* _Document segment_:
------------

**Particles settle out of the air at different rates depending on the size of the particle. These tests show the relative exposure from particles at different distances from the source.**

To determine what happens to aerosol particles at various distances we did some tests using an atomizer and 4 particle counters. We created an imitation “sneeze” at two distances – 6 feet and 10 feet – from the particle counters and recorded the particle counts at 0.5um, 1um, 2.5um and 5um. The chart above shows the results.

Many people assume that the potential exposure to particles from a sneeze is proportional to the distance from the source. Since the difference in the distance between 6 feet and 10 feet is 4 feet. By this assumption, the particles reaching the particle counters should be about 66% greater from the 6 foot source versus the 10 foot source. Actually, particles radiate out from the source in all directions. Therefore, the exposure is actually the cube of the distance. In this case 6 feet to the third power is 216 while 10 feet to the third power is 1000. Therefore, we would conclude that the exposure particles would be somewhere around 5 times greater from the 6 foot source than the 10 foot source. This is why doctors have said for years that the greatest danger of contracting a disease (like the flu) from an infected person is either by touching a contaminated surface and not washing hands sufficiently or by being relatively close to the person with the disease.

Our graph is a bit difficult to read so let me summarize some of the results in this narrative. The horizontal axis is minutes from the initial shot with the aerosol. The verticle axis is the particle count per cubic foot in 100’s. So at 5 minutes the particle count at 0.5um from 6 feet was 255,000 and from 10 feet it was 80,000. At 1um the particle count from 6 feet was 63,000 while the particle count from 10 feet was 18,000. At 2.5um the particle count from 6 feet was 5,400 while the particle count at 10 feet was 14,500. At 5um the particle count from 6 feet was 2,100 and from 10 feet it was 500. At 10 minutes the particle counts were the following: for 0.5um – 6 feet=164,100 and for 10 feet=88,900; for 1um – 6 feet=45,400 and for 10 feet 18,100; for 2.5um – 6 feet=30,800 and for 10 feet=18,100 and at 5um – 6 feet=900 and for 10 feet=300. The particle counts remained about the same for the rest of the 15 minutes in the test.

------------

* _Data listing_:

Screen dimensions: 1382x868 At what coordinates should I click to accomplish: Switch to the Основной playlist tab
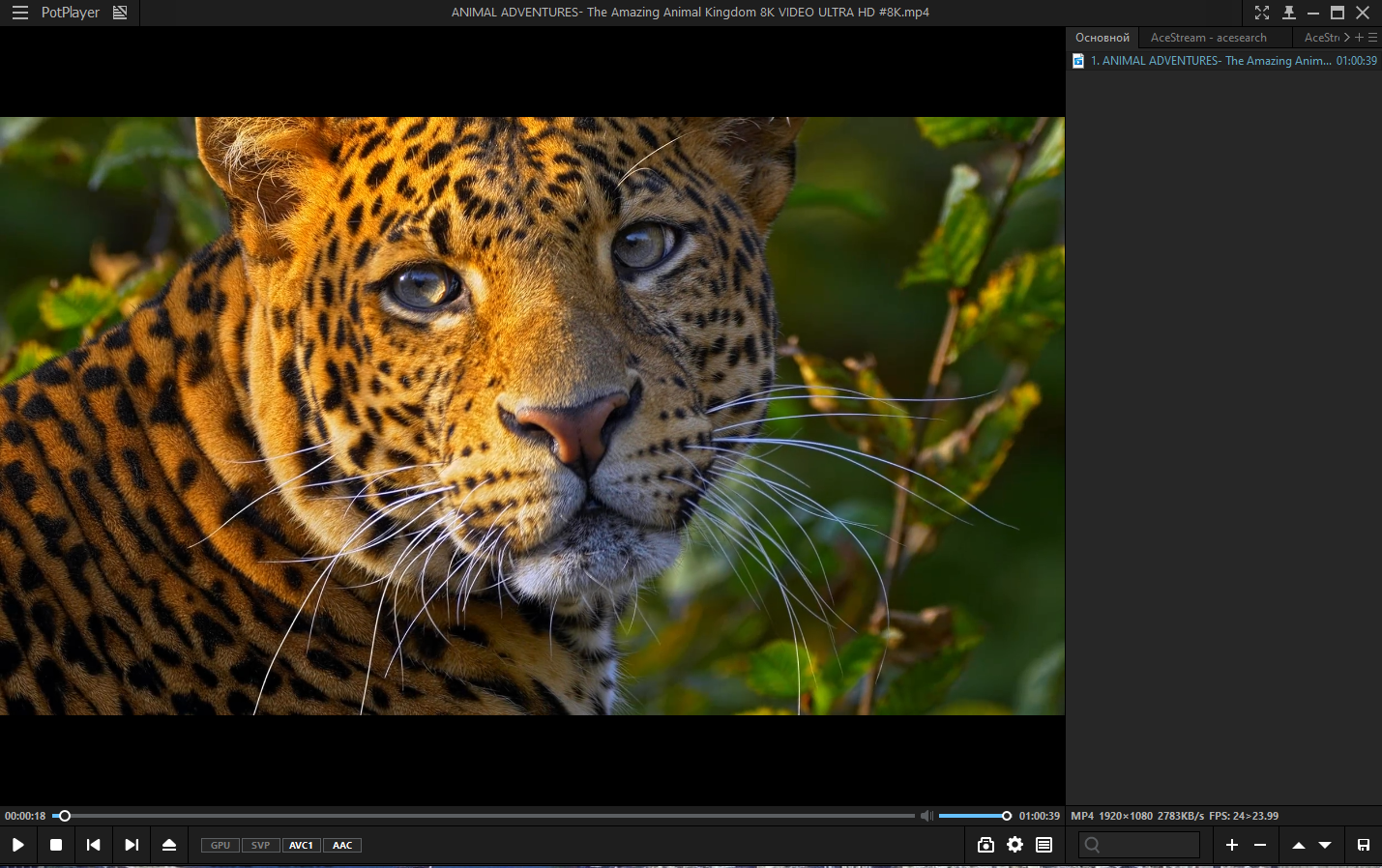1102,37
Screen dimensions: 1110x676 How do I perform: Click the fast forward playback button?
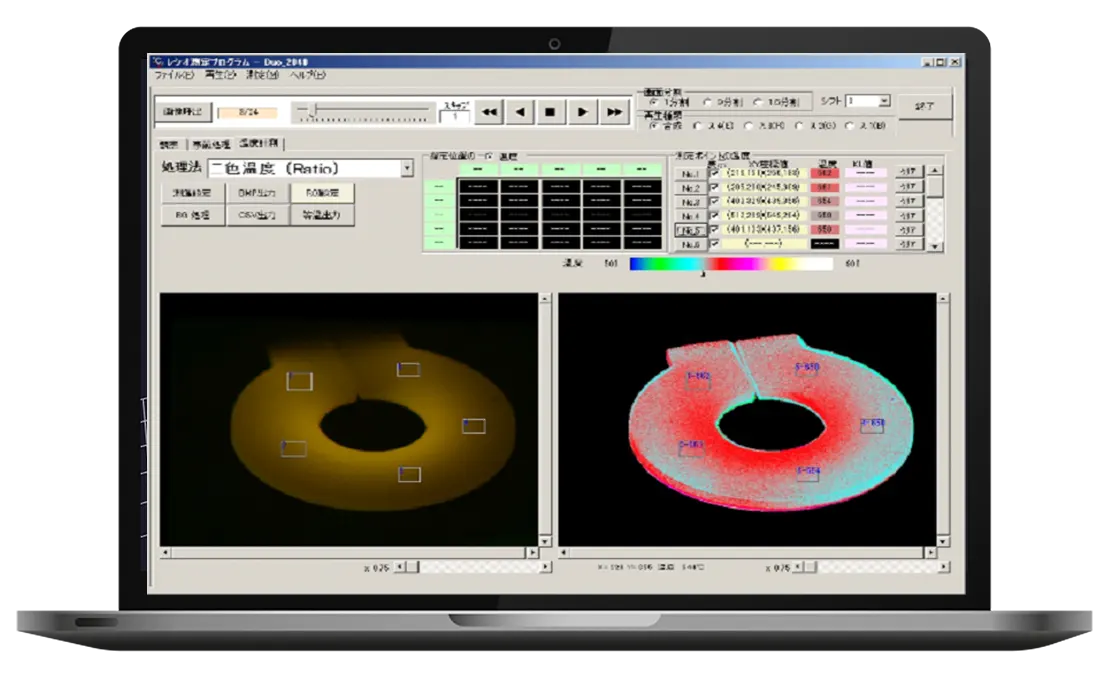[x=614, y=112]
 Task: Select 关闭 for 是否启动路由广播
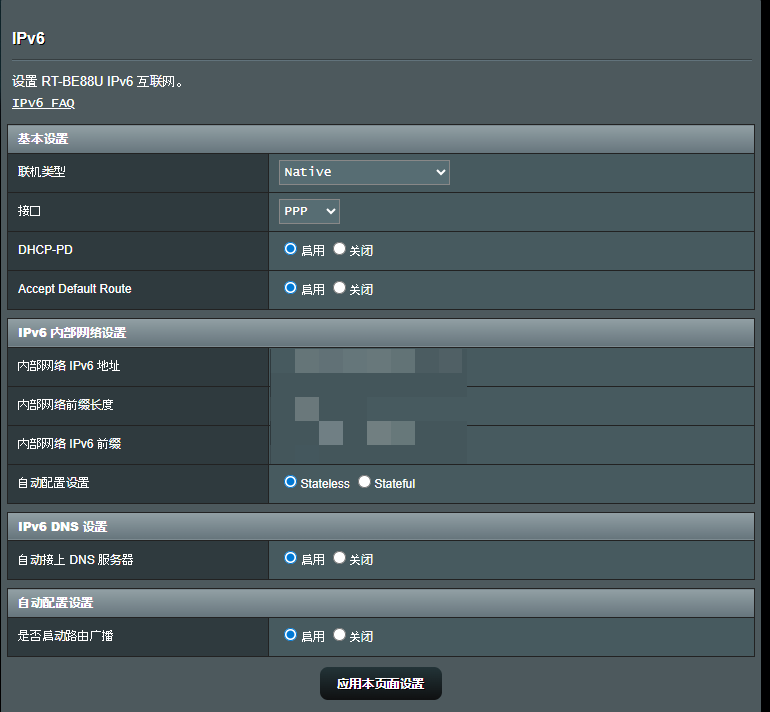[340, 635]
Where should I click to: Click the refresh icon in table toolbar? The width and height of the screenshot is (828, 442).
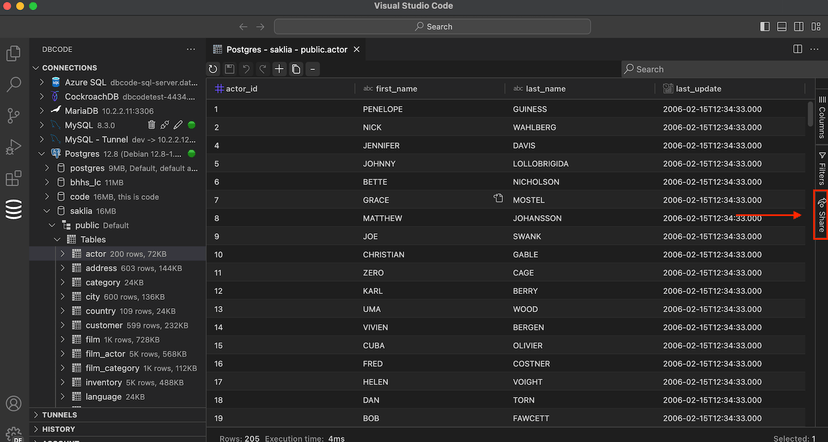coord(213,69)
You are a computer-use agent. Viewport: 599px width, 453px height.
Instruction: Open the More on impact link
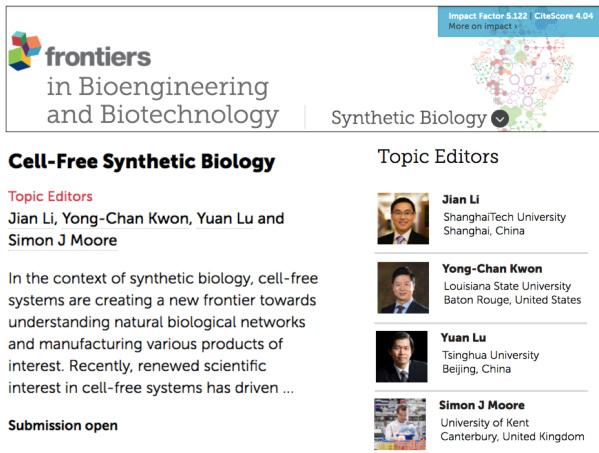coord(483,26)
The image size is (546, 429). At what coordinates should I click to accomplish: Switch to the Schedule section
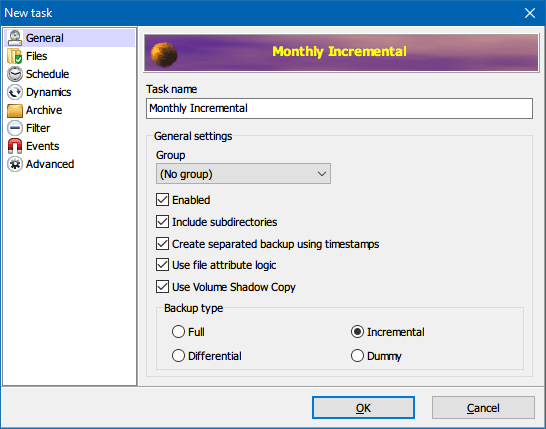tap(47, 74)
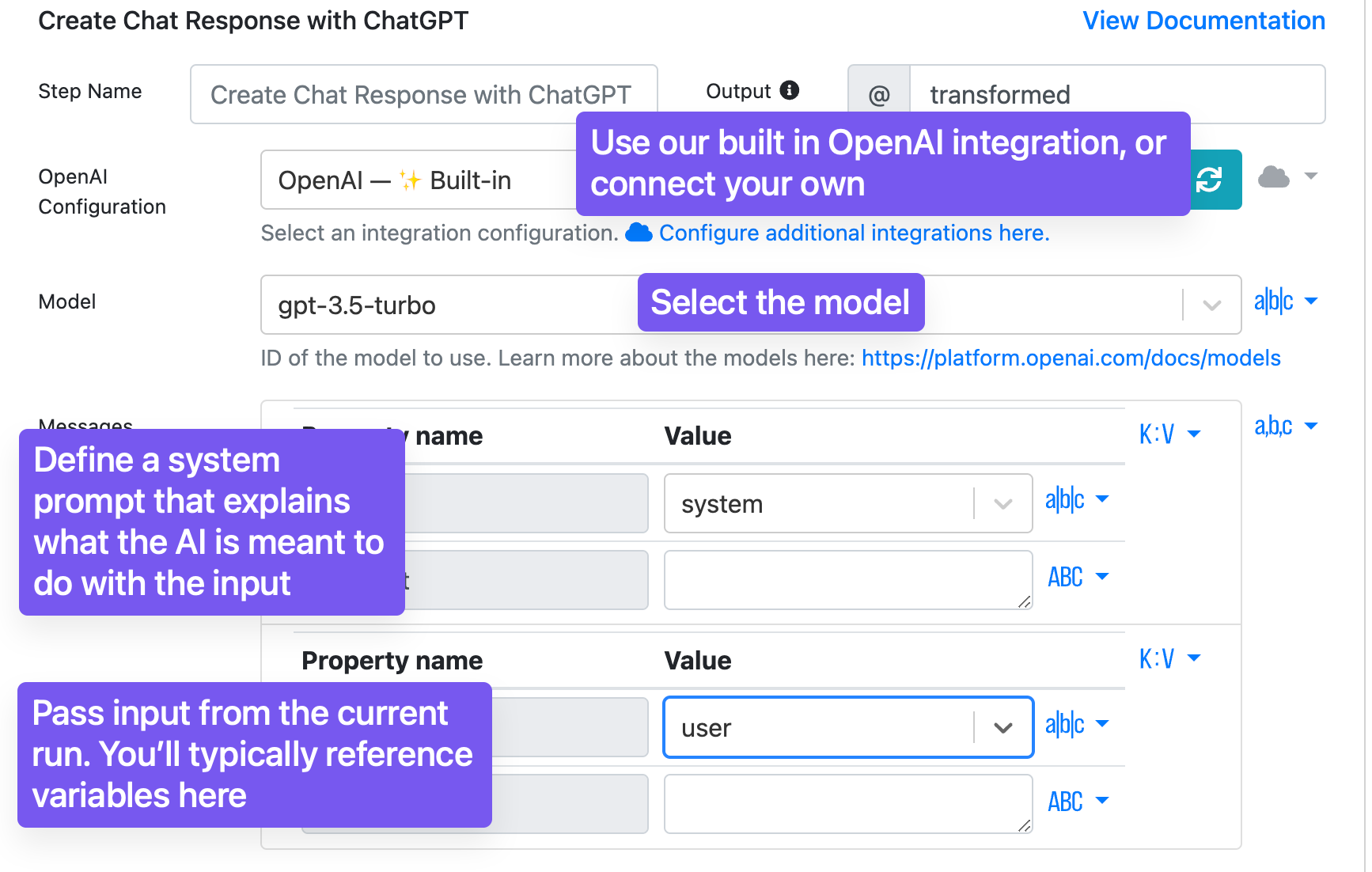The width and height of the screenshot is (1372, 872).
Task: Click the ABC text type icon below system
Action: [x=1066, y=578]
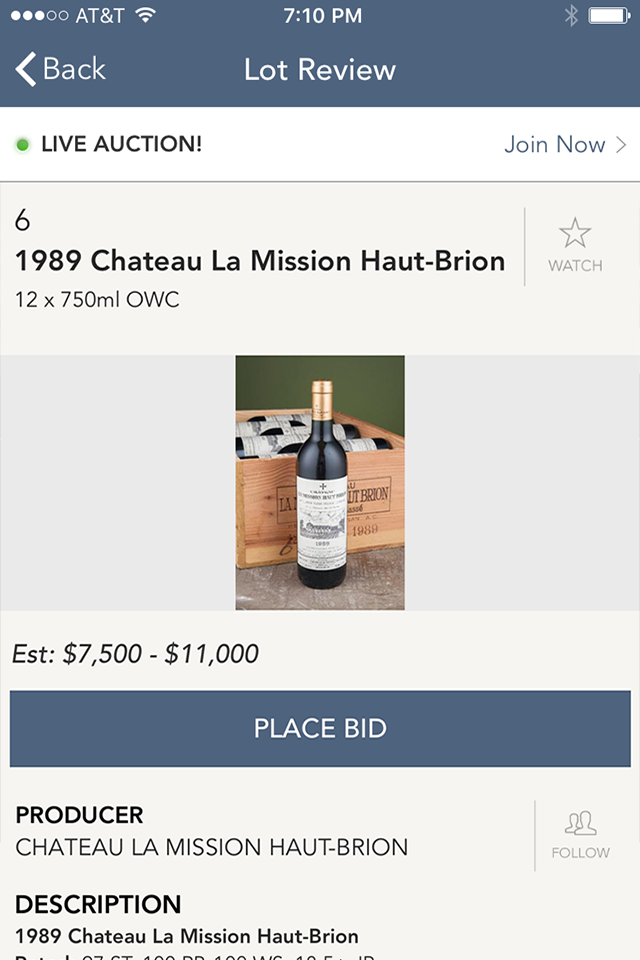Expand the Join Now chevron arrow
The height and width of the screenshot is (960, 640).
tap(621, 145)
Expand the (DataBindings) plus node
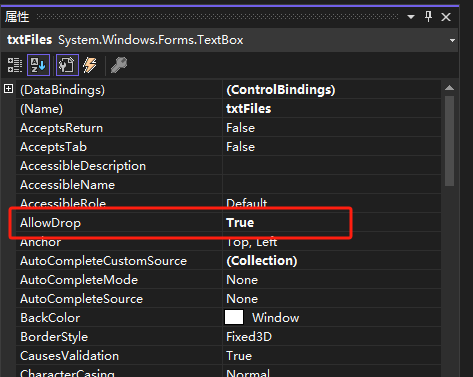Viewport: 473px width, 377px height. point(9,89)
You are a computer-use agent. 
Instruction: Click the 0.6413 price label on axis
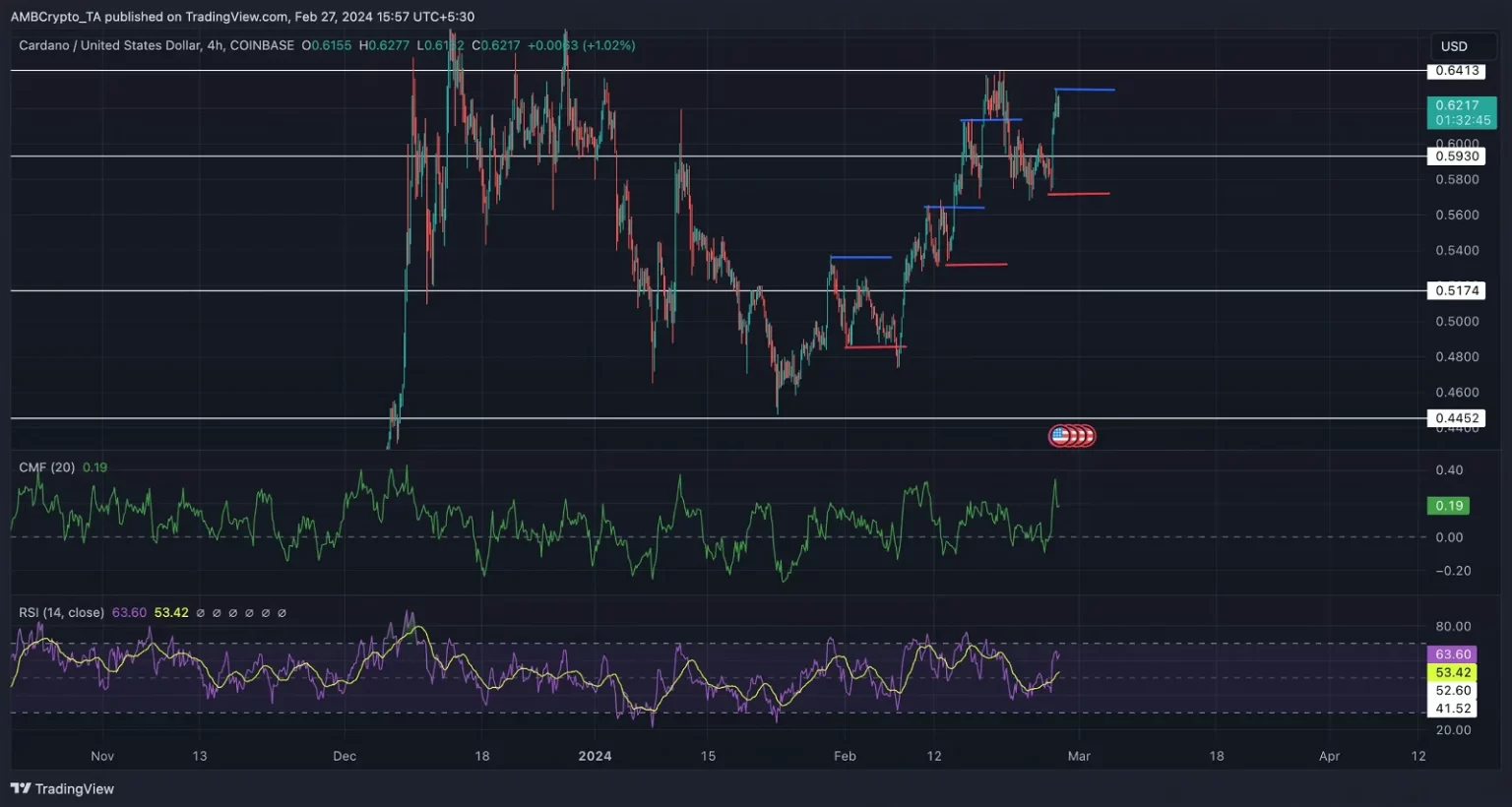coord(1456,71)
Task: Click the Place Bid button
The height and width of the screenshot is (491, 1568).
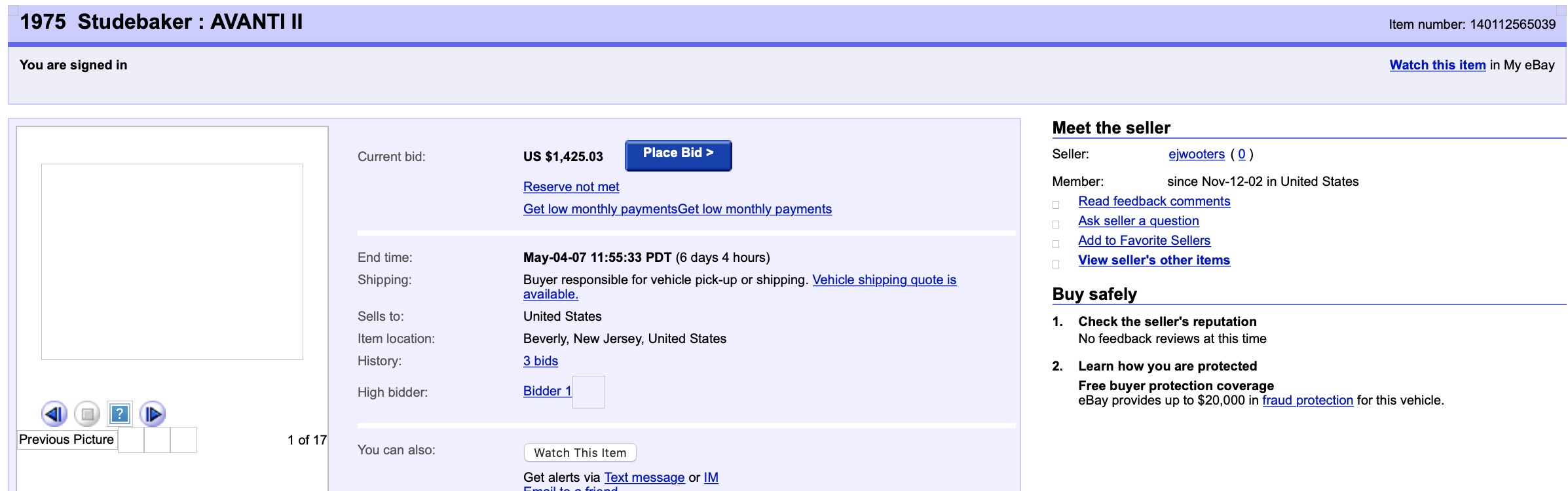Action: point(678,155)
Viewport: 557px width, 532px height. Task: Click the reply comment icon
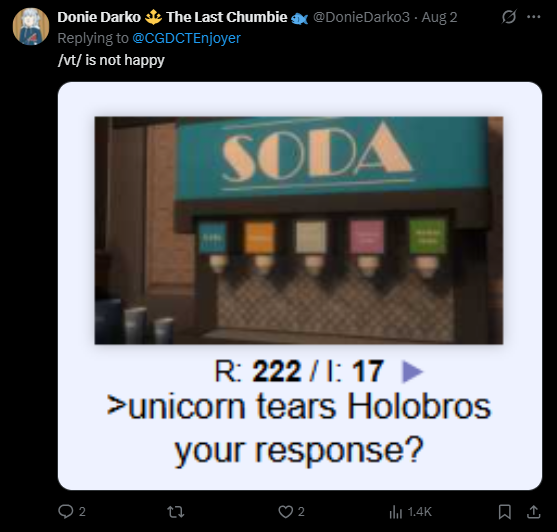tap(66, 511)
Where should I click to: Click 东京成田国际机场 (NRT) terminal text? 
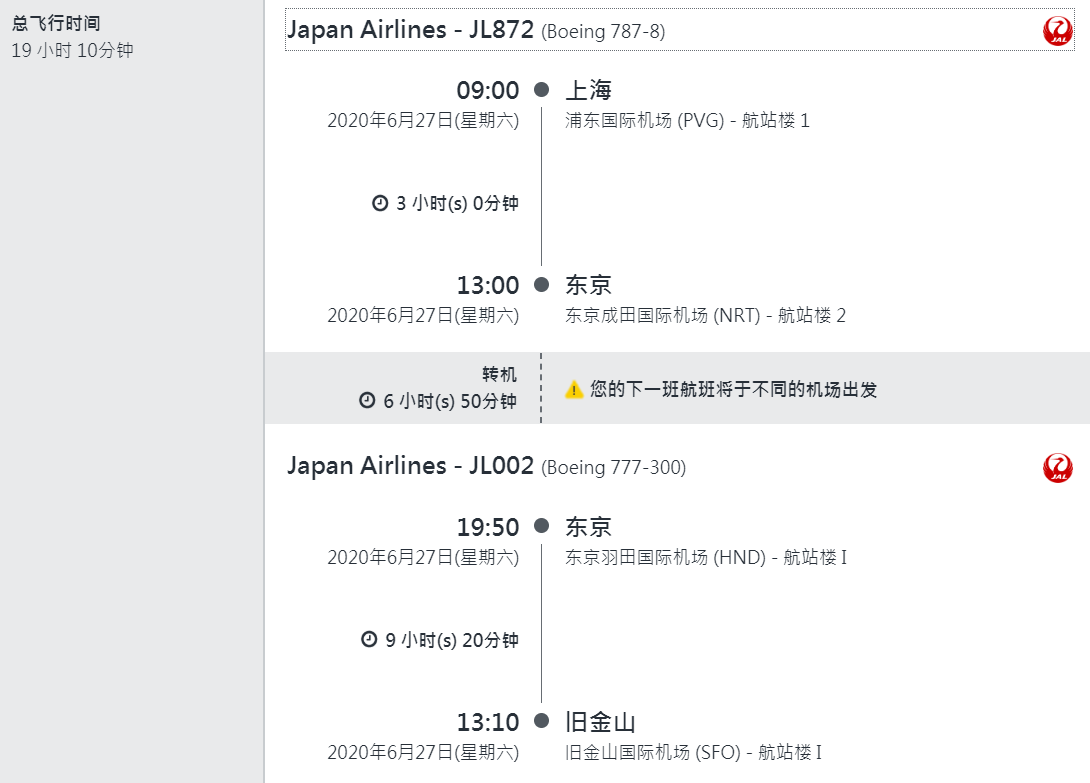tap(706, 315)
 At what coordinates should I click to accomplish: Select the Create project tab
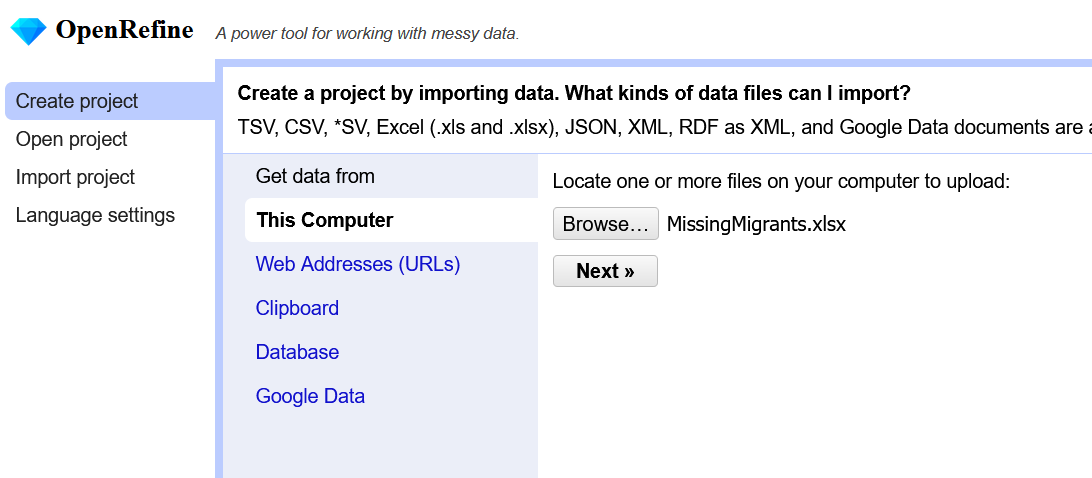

------------

* _Questions_:
**a.** Reproduce the part of the aerosol sneeze test text starting at "To determine what" and ending at "shows the results.".
**b.** Carry on the aerosol sneeze test text from the point where it stops.
The records are separate material and have no connection to the aerosol sneeze test text.

* _Answers to this exercise_:
**a.**
To determine what happens to aerosol particles at various distances we did some tests using an atomizer and 4 particle counters. We created an imitation “sneeze” at two distances – 6 feet and 10 feet – from the particle counters and recorded the particle counts at 0.5um, 1um, 2.5um and 5um. The chart above shows the results.

**b.**
The numbers in our tests are relatively close to the projected results. Showing that the closer the source, the greater the exposure by a far greater amount than just the actual distance from the source.

Another point to consider is that particles are three dimensional. That means that a particle that is 5um in diameter is not 10 times greater than a particle 0.5um in diameter – it is actually 1,000 times greater. Therefore, it would contain 1,000 times the level of viruses or bacteria. To put this in perspective, in our tests if we take the number of particles at 0.5um after 5 minutes and assume that this is a baseline, our exposure to infection from this size particle would be 255,000 while the exposure to infection from the 5um particles would be at least 2,100,000 – 9 times greater.

Larger particles settle out of the air quicker than smaller particles. For example, a 5um size particle will settle at a rate of 2.5 inches per minute while a 0.5um size particle will drop out of the air at a rate of 1.4 inches per hour. This is why we see such a significant drop in 5um particles in our tests. The particles that settle out of the air will fall on and contaminate surfaces in the space. So not only can one be exposed to infectious agents by touching a spot where an infected person has touched, one can also be exposed to the infectious agents from a sneeze our cough from an infected person that have settled on surfaces.

Therefore, while it is possible that one could contract an infectious disease through airborne transmission of small infected particles from the cough or sneeze of an infected person, it is much more likely that the vast majority of diseases are transmitted within an indoor envirornment either by direct contact with the infected person, touching an infected surface or by being in close proximity to the infected person.